-- Begin EXCERPTED RECORDS --

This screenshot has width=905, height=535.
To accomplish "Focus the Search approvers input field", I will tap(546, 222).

-- End EXCERPTED RECORDS --
-- Begin EXCERPTED RECORDS --

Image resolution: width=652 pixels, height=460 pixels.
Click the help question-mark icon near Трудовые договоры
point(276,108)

-- End EXCERPTED RECORDS --

REQUIRED WORK:
Please reproduce the lines between the line holding "Image resolution: width=652" and the line holding "point(276,108)", inclusive, keeping the requests as they are. Multiply each coordinate in the answers by 0.75, rounding to whole numbers with halves going up.

IN RESPONSE:
Image resolution: width=652 pixels, height=460 pixels.
Click the help question-mark icon near Трудовые договоры
point(207,81)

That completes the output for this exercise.